Yukarıda yapılan açıklamalardan sonra somut olaya gelindiğinde ise; Dava konusu takipten davalı tarafından 28.12.2021 tarihinde feragat edilmiş olmakla birlikte, somut olayda, kötüniyet tazminatı yönünden değerlendirme yapılabilmesi için, davacı şirketin kuruluşundan itibaren tüm ticaret sicil kayıtlarının getirtilmesi ile özellikle dava konusu senedin keşide tarihi itibariyle şirket yetkililerinin kim ya da kimler olduğunun tespiti, ceza soruşturma dosyasındaki beyanlar ve ileri sürülen delillerin değerlendirilmesi, soruşturma ya da açılmış ise ceza dava dosyasının akibetinin incelenip sonucuna göre kötüniyet tazminatı hususunda bir karar verilmesi gerekirken, kanunda ve yerleşik içtihatlarda açılan menfi tespit davalarının esasına girilmeden hüküm altına alınması durumunda menfi tespit davasına ilişkin yan hükümlere karar verilemeyeceğinden bahisle, denetime de elverişli olmayan işbu gerekçe ile kötüniyet tazminatı talebinin reddine karar verilmesi yerinde görülmediğinden, davacı vekilinin istinaf isteminin kabulü ile ilk derece mahkemesi kararının HMK’nın 353/1.a.6 maddesi uyarınca kaldırılmasına karar verilmesi gerektiği sonuç ve kanaatiyle aşağıdaki şekilde hüküm kurulmuştur.

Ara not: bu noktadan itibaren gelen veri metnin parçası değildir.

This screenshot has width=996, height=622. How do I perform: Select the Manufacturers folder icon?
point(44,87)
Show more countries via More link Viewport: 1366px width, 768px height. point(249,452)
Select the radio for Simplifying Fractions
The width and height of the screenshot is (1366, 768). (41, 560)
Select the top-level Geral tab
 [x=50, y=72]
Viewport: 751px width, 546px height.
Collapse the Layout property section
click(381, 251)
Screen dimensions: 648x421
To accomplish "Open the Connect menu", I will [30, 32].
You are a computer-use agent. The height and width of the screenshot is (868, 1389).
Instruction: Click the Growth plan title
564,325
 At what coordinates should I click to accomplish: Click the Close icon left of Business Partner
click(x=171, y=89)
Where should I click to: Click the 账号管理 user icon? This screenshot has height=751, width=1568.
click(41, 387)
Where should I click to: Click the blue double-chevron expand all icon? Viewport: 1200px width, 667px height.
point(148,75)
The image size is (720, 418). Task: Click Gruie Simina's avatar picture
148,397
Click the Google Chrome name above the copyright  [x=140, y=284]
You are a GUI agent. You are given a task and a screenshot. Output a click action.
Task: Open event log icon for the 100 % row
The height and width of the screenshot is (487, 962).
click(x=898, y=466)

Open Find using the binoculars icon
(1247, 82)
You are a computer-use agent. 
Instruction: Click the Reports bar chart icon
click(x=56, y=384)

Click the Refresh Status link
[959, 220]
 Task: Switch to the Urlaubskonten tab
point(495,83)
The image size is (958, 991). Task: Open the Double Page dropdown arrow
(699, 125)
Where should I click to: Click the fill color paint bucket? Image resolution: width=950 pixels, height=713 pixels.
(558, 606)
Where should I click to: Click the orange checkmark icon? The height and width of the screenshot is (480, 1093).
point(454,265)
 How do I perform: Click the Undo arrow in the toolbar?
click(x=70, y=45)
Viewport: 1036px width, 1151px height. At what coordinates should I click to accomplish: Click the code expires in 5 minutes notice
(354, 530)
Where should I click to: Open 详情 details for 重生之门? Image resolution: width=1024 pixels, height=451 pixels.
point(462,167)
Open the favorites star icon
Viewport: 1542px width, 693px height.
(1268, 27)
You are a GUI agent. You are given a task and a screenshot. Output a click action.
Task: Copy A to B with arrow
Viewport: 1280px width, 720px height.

HÜKÜM: Gerekçesi yukarıda açıklandığı üzere;
1- Davacı vekilinin istinaf talebinin KABULÜ ile; Konya .. Asliye Ticaret Mahkemesi’nin 25/04/2022 tarih, … Esas- …. Karar sayılı KARARININ KALDIRILMASINA,
2- Hukuk Muhakemeleri Kanunu’nun 353/1-a maddesi gereğince dosyanın ilk derece mahkemesine GÖNDERİLMESİNE,
3- İstinaf başvurusunda bulunan davacı tarafından yatırılan 80,70 TL istinaf karar harcının talep halinde davacıya iadesine,
4- İstinaf incelemesi sırasında duruşma açılmadığından ücret-i vekalet ile ilgili hüküm kurulmasına yer olmadığına,
5- İstinaf başvurusunda bulunan davacı tarafından yapılan istinaf yargılama giderlerinin ilk derece mahkemesince yeniden verilecek kararda dikkate alınmasına,
6- Hukuk Muhakemeleri Kanunu’nun 359/4 maddesi gereğince kararın tebliğ işlemlerinin ilk derece mahkemesi tarafından yapılmasına,
Dair, dosya üzerinde yapılan inceleme sonucunda 18/09/2023 tarihinde oybirliği ile HMK’nın 353/1-a maddesi gereğince kesin olarak karar verildi.